Conocí personalmente a Juan Eduardo Zúñiga hace casi treinta años, con motivo de ir yo a proponerle, en nombre del Círculo de Lectores, que asumiera la dirección de una colección de clásicos rusos. Zúñiga declinó la propuesta y yo, demasiado joven entonces, me temo que no insistí lo bastante. El caso es que he lamentado muchas veces no haberlo convencido. Aquel encuentro, sin embargo, dio pie a otros varios, no recuerdo ya con qué pretexto, supongo que el simple placer que yo sentía al visitarlo en su hermosa casa de la calle Menéndez Pelayo, donde él y su mujer, Felicidad Orquín, me recibían siempre muy amablemente.

Ya por entonces, hablándome de los años de su juventud, Zúñiga me daba a entender que quizás algún día se animara a escribir una suerte de memorias, para lo cual contaba, al parecer -pero no sé si me lo invento-, con un archivo bastante suculento de recortes de prensa y otros materiales. A mí me interesaba mucho cuanto me contaba Zúñiga de los años de la posguerra y del grupo de escritores que se reunían en la cafetería El Bígaro, donde -conforme evoca ahora en sus recientemente publicados Recuerdos de vida (Galaxia Gutenberg)- conoció a Felicidad, allá por mediados de los años 50. Recuerdo mi particular fascinación por la figura de Fernando Ávalos, apadrinado en su día por Carlos Barral, quien se desentendió de él tras publicar su novela En plazo (1961).
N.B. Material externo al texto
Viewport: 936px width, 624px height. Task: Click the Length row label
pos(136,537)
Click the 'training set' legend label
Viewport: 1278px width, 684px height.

Ávalos terminó por embarcarse como camarero en un trasatlántico, sin saber inglés y sin dejar pista ninguna. Busquen en Google su rastro: poco o nada descubrirán.

En 2002, con motivo de publicarse Memorias de un hombre perdido, de Antonio Ferres, se me ocurrió reunir a los dos viejos amigos, que llevaban años sin verse. “Todos somos seres perdidos”, se tituló la conversación derivada de aquel encuentro, publicada en Babelia, y en la que los animé a hurgar en uno de los episodios peor conocidos y más injustamente valorados de nuestra reciente historia literaria: el del grupo de narradores “socialrealistas” que valientemente protagonizaron -en paralelo, sí, pero en sólo ocasional connivencia con los círculos de Madrid y de Barcelona en que descollaron autores como Ignacio Aldecoa, Juan García Hortelano, Juan Goytisolo y Juan Marsé- lo que Manuel Vázquez Montalbán calificó como la más programática y eficaz vanguardia de la posguerra. Pues, por chocante que pueda antojársele a quien se haga una idea superficial y crepitante del concepto de vanguardia, el realismo, en sus múltiples facetas, cumplió en España ese papel durante los años más duros de la resistencia al franquismo, desde el punto de vista político tanto como estético.

Zúñiga ha renunciado a la tentación de hacer de historiador y le basta con trazar a la acuarela, con su arte siempre tenue y sutil, su propia educación sentimental

Gracias a su longevidad, tanto Ferres (que ronda los 95 años) como sobre todo Zúñiga (que ha cumplido este año un siglo) han asistido a una tardía aunque insuficiente reivindicación de sus respectivas trayectorias, pendientes aún de ser debidamente encuadradas y comprendidas. Las memorias de uno y otro, escritas ya en la vejez, ofrecen un testimonio muy desecado, acaso demasiado frugal, aunque inequívocamente sincero y emocionante, de un tiempo sombrío, de unas vocaciones sometidas a las más inclementes circunstancias y sin embargo perseverantes y fértiles. Un pudor comprensible los inhibe, se diría, de escarbar más de la cuenta en un terreno propicio al resentimiento.

“Sería tentador historiar el movimiento de nuestras letras en la posguerra, en el que se recogieran las vinculaciones entre creación y ambiente circunstancial y los estilos y la biografía de los autores como base de su éxito o fracaso”, escribe Zúñiga en Recuerdos de vida. Pero él mismo apenas amaga unas pocas pinceladas en esa dirección, todas referidas a su propia persona. Especialmente reveladoras son las noticias que da Zúñiga de sus primeros pasos como escritor y, muy en particular, sobre el origen y el trasfondo de su novela El coral y las aguas (1962), tan malentendida.

Confieso cierta decepción por la forma somera y apresurada con que Zúñiga trata sobre sus viejos compañeros, sobre las viejas batallas. Pero resulta injusto reclamar a sus memorias lo que no han pretendido ser. Zúñiga ha renunciado a la tentación de hacer de historiador y le basta con trazar a la acuarela, con su arte siempre tenue y sutil, su propia educación sentimental.